● **Document**:
---

New coalition will advocate for policy reform and regulation to lower broadband cost to 5 per cent of monthly income in developing countries
Founded by father-of-the-internet Sir Tim Berners Lee and the World Wide Web Foundation, the Alliance for Affordable Internet
(or A4AI) aims to “help billions more users to come online (with a
particular focus on low-income countries) and to make universal access a
reality.”
The Alliance’s main goal is to match the price
target set by the UN Broadband Commission that basic broadband should
cost no more than 5 per cent of monthly income. In developing countries
access to the internet can cost as much as a third of monthly income,
compared to just two per cent for the developed world.
“The
reason for the Alliance is simple,” said Berners-Lee, “the majority of
the world’s people are still not online, usually because they can’t
afford to be. In Mozambique, for example, a recent study showed that
using just 1GB of data can cost well over two months’ wages for the
average citizen.”

---

● **Material supplied**:
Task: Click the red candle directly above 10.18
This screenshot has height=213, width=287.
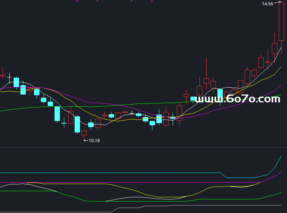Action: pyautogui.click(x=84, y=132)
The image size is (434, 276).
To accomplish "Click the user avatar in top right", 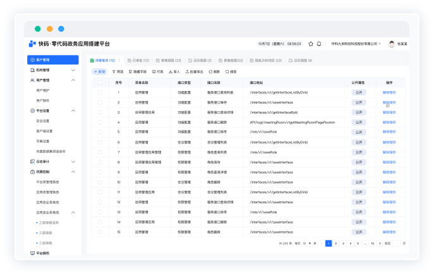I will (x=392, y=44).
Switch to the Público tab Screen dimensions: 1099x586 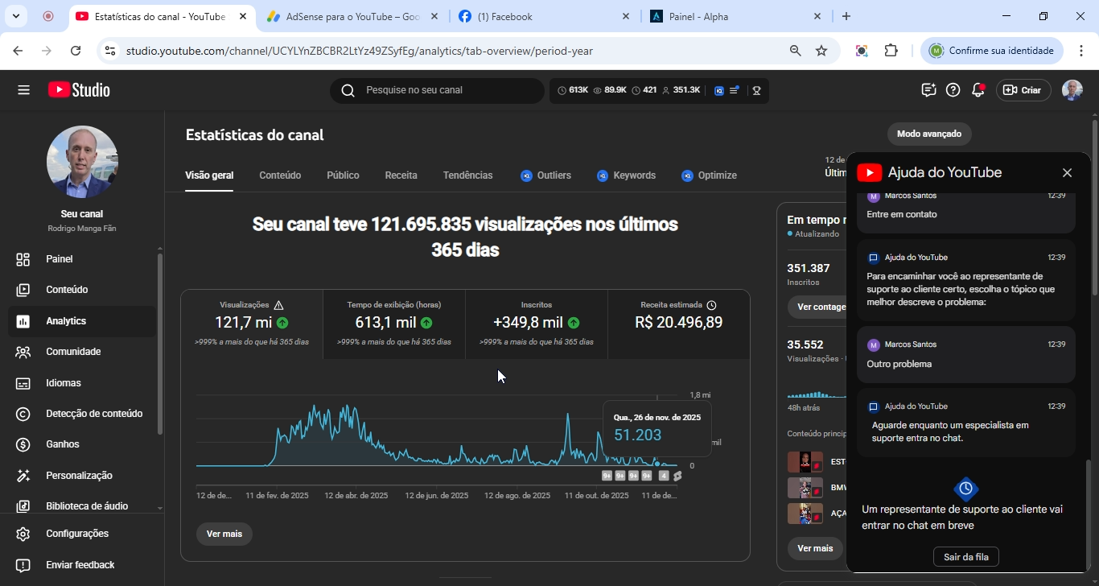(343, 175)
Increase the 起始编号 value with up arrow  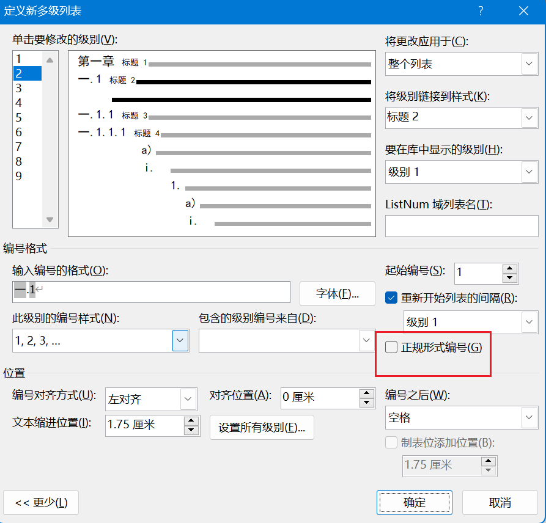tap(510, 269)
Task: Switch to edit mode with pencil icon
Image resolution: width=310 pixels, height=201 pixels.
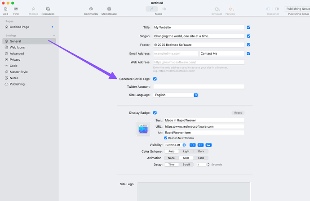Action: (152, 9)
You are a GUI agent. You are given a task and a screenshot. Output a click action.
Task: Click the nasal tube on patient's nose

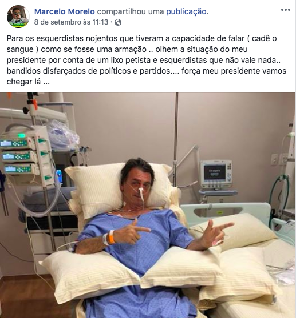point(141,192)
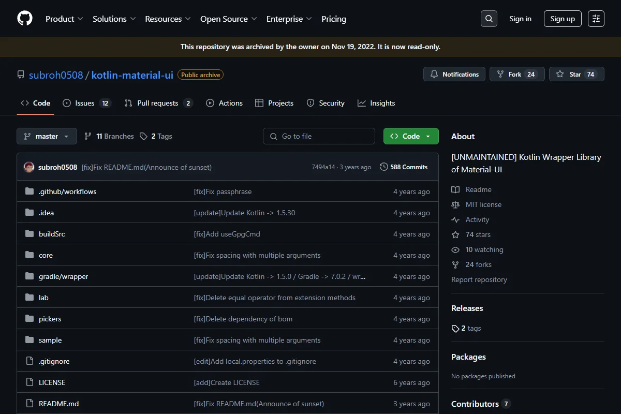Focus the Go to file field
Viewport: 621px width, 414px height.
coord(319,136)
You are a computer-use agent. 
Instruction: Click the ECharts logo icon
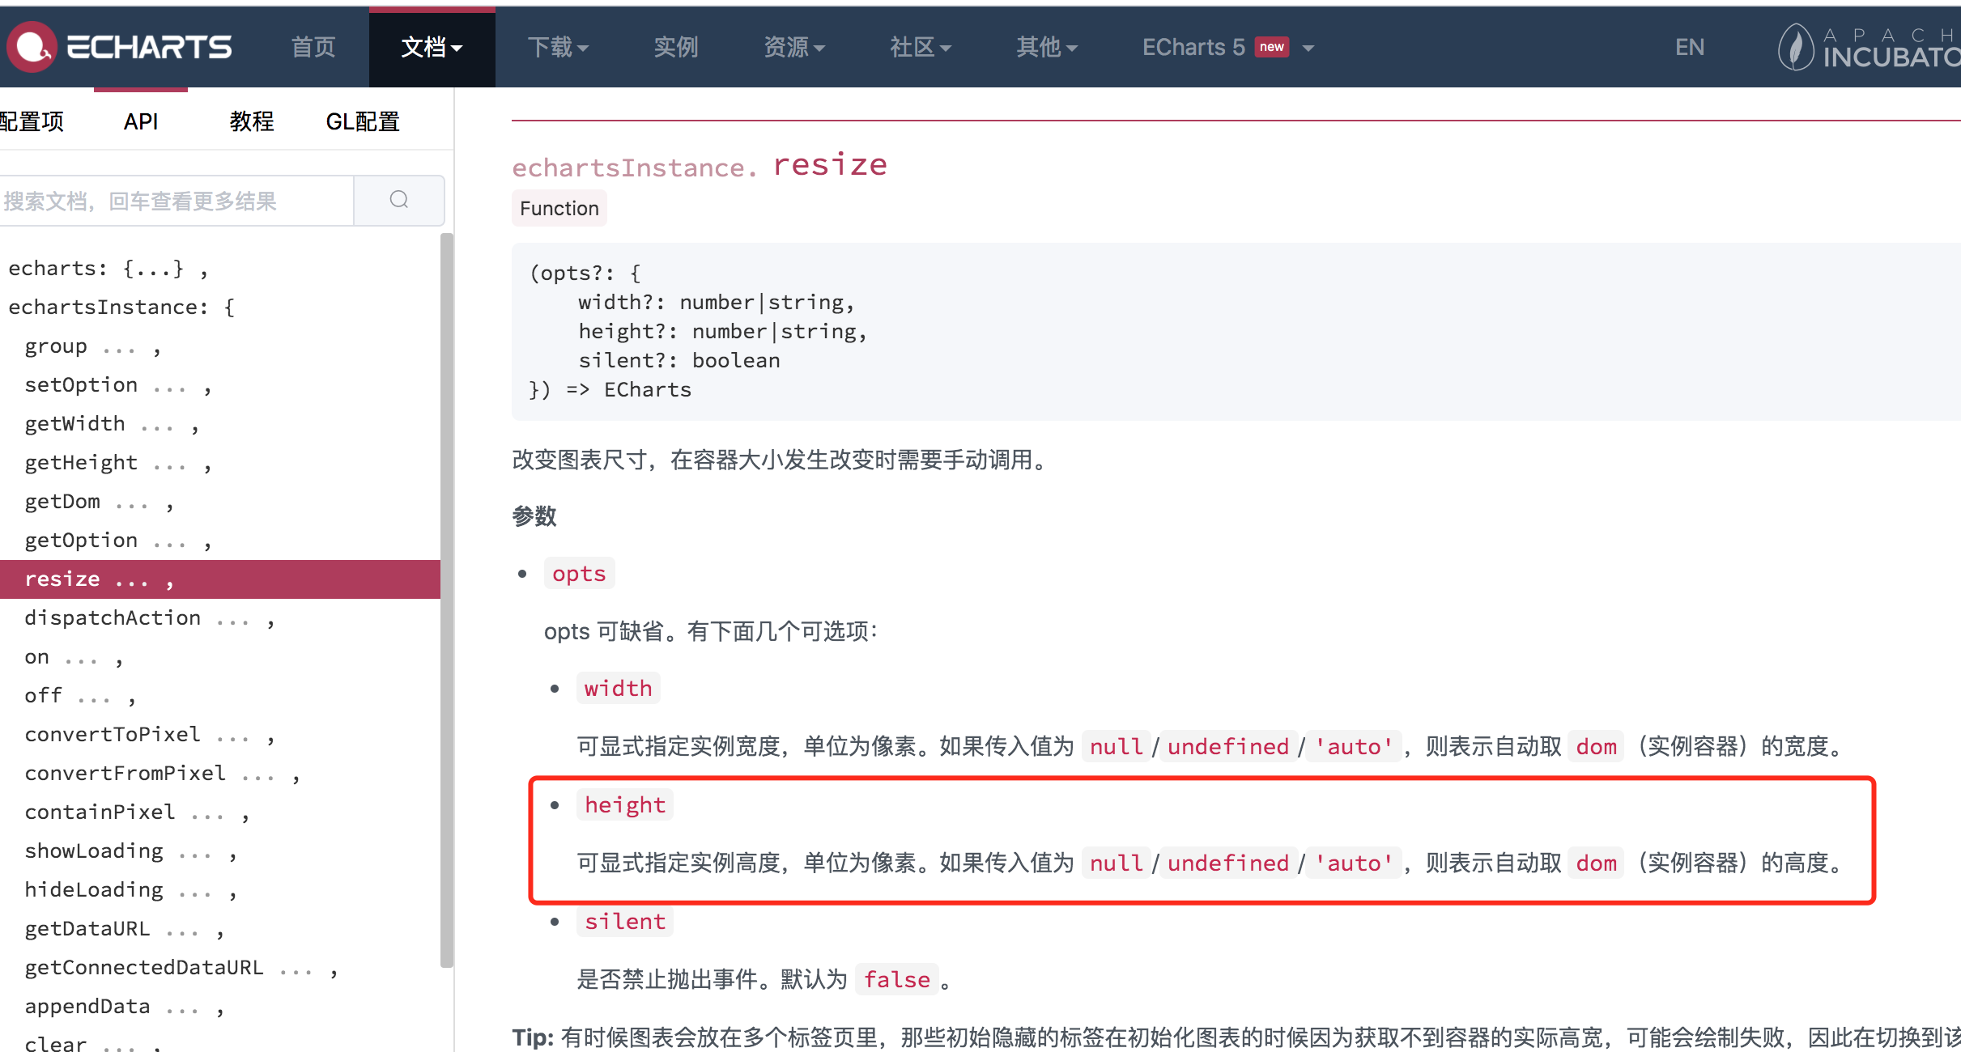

---

Could you write the next part of the article on the Alliance for Affordable Internet, starting after its final sentence? The material above has no connection to the article on the Alliance for Affordable Internet.

The private and public sector players
involved in the A4AI will advocate for regulatory reforms that will
encourage competitive markets with Berners-Lee blaming “anti-competitive
policies” for artificially inflating broadband costs.
“The
result of high prices is a digital divide that slows progress in vital
areas such as health, education and science. Yet with the advent of
affordable smartphones, new undersea cables and innovations in wireless
spectrum usage, there is simply no good reason for the digital divide to
continue,” said Berners-Lee.
The Alliance has launched
with 30 supporters from the private and public sector. These include
Google, Yahoo, Intel, Microsoft and Facebook – with the latter already
spearheading its own initiative, Internet.org, to open up web access globally. Whereas A4AI will be focusing on policy reform, Internet.org is attempting to lower costs by making data transmission and infrastructure cheaper.
A4AI’s
method of reforming regulation has worked in the past, with Kenya being
a notable case study. Internet users in the country more than doubled
in a single year after markets were liberalized, and the country’s
export of technology-related services jumped from £11m in 2002 to an
estimated £300m in 2013.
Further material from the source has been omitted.